Linz (OTS) - Zumindest ein Gutes dürfte der Aufnahmestopp in Traiskirchen haben: Für Kasernen, die jahrelang vergeblich auf Käufer warteten, gibt es plötzlich Interessenten. In Pinkafeld und Oberwart soll ein Konsortium unter der Federführung der jeweiligen Gemeinde das Areal erwerben. Damit werde erreicht, dass die beiden Kasernenstandorte "jetzt und für die Zukunft nicht mehr als Asylquartiere zur Diskussion stehen", erklärt der burgenländische Landeshauptmann Niessl und verspricht, dass sich das Land finanziell beteiligen wird.
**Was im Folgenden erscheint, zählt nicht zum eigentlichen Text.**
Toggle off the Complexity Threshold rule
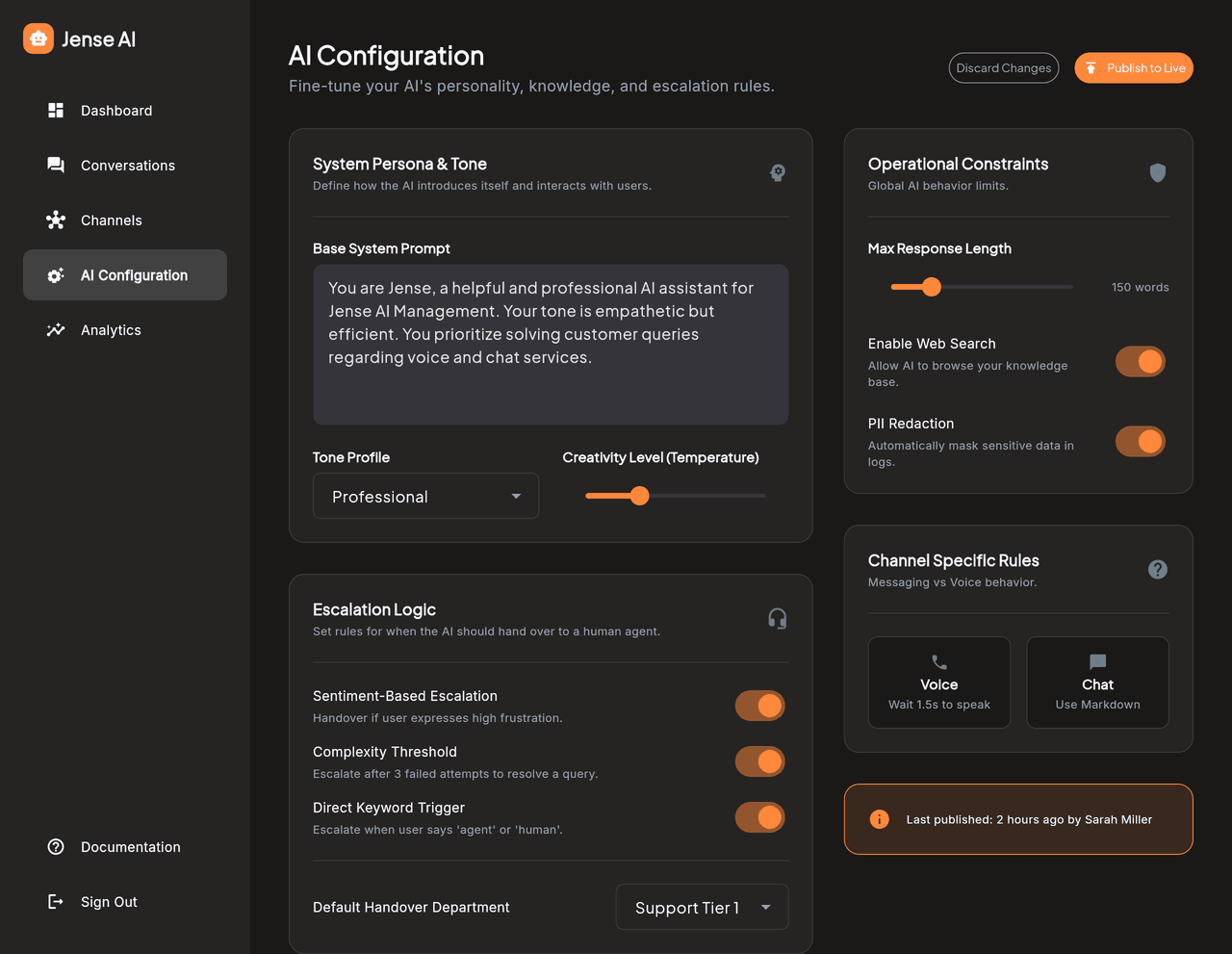The width and height of the screenshot is (1232, 954). (x=759, y=761)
Eine Chuzpe: Denn es ist Steuergeld, dass hier für den Kauf verwendet werden soll, um einen anderen Finger der Öffentlichen Hand, dem Verteidigungsministerium, aus der Patsche zu helfen und einem dritten Finger der Öffentlichen Hand, dem Innenministerium, etwas zu Fleiß zu tun. Die Frage, nach der Sinnhaftigkeit scheint nicht einmal mehr zweitrangig.
Eine weitere Chuzpe ist, dass das Land Niederösterreich die Quote derzeit nur durch den Überbelang in Traiskirchen erfüllt. Rechnet man diesen heraus, wäre das Land weit unter den geforderten 88 Prozent. Schuldzuweisungen aus St. Pölten sind also fehl am Platz. Auch ob sich die heiße Kartoffel durch bloßes Herumschupfen abkühlt, darf bezweifelt werden.
Die Lage in Traiskirchen muss natürlich so rasch wie möglich verbessert werden, die Torschlusspanik hilft allerdings niemanden.